> Information provided
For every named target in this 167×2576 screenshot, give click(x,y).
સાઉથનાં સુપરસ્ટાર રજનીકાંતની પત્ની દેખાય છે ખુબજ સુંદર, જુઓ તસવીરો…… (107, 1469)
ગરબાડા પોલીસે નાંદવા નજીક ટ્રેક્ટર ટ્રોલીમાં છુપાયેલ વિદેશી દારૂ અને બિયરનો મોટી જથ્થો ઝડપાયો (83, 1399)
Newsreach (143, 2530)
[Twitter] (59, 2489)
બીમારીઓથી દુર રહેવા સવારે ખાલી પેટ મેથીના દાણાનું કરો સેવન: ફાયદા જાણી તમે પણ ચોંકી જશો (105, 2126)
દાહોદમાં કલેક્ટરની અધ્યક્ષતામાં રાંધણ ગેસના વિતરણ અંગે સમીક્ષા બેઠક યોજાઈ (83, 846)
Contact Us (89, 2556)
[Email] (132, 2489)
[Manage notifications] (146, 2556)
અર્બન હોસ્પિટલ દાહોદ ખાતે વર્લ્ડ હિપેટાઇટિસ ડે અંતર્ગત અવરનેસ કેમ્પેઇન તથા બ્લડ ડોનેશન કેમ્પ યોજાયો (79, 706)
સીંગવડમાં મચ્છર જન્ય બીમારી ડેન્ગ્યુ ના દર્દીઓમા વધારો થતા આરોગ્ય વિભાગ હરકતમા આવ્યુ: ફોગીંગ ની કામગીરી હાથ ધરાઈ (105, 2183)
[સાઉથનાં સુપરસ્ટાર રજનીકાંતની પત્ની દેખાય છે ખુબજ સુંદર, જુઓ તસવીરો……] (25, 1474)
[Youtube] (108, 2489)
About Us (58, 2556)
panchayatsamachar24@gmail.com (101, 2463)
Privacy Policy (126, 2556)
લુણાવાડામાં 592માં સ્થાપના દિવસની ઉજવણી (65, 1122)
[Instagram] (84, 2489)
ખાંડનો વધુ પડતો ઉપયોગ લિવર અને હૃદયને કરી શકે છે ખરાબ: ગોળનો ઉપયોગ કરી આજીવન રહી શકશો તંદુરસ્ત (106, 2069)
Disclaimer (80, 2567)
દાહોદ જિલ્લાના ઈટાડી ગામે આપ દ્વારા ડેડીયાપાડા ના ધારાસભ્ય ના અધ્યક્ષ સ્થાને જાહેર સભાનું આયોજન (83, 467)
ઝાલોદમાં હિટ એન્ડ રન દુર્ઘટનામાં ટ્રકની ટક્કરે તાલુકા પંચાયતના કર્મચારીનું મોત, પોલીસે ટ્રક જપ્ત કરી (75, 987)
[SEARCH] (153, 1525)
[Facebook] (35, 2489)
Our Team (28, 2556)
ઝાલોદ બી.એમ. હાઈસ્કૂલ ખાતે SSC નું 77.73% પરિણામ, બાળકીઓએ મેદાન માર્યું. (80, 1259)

...

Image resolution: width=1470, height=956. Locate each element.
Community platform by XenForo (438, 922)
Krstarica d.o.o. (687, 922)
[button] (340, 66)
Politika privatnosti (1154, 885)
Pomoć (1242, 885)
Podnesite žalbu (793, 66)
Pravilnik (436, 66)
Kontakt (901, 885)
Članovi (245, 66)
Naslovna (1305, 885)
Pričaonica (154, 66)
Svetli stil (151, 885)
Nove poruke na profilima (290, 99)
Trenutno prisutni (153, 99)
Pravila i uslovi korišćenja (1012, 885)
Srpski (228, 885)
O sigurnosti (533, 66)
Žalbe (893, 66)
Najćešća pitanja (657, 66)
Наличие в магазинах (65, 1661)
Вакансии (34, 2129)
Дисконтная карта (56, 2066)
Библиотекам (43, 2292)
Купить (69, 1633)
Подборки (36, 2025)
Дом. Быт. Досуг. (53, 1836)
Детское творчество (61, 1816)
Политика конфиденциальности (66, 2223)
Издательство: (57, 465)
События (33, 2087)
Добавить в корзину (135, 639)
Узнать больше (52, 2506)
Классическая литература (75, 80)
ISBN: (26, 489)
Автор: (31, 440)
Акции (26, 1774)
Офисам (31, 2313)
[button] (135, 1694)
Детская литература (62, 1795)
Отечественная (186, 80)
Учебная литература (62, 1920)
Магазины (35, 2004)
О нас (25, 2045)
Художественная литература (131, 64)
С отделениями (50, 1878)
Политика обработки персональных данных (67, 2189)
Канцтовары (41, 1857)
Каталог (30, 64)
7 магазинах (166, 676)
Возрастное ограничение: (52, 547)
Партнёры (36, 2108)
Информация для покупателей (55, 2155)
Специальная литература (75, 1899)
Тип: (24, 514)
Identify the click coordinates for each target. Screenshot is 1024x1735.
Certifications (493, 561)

> What you need to do
Reproduce the lines above, beginning at the line with "Srpski (228, 885)" and stopping after the line with "Магазины (35, 2004)", exactly as they are.

> The completed task
Srpski (228, 885)
O sigurnosti (533, 66)
Žalbe (893, 66)
Najćešća pitanja (657, 66)
Наличие в магазинах (65, 1661)
Вакансии (34, 2129)
Дисконтная карта (56, 2066)
Библиотекам (43, 2292)
Купить (69, 1633)
Подборки (36, 2025)
Дом. Быт. Досуг. (53, 1836)
Детское творчество (61, 1816)
Политика конфиденциальности (66, 2223)
Издательство: (57, 465)
События (33, 2087)
Добавить в корзину (135, 639)
Узнать больше (52, 2506)
Классическая литература (75, 80)
ISBN: (26, 489)
Автор: (31, 440)
Акции (26, 1774)
Офисам (31, 2313)
[button] (135, 1694)
Детская литература (62, 1795)
Отечественная (186, 80)
Учебная литература (62, 1920)
Магазины (35, 2004)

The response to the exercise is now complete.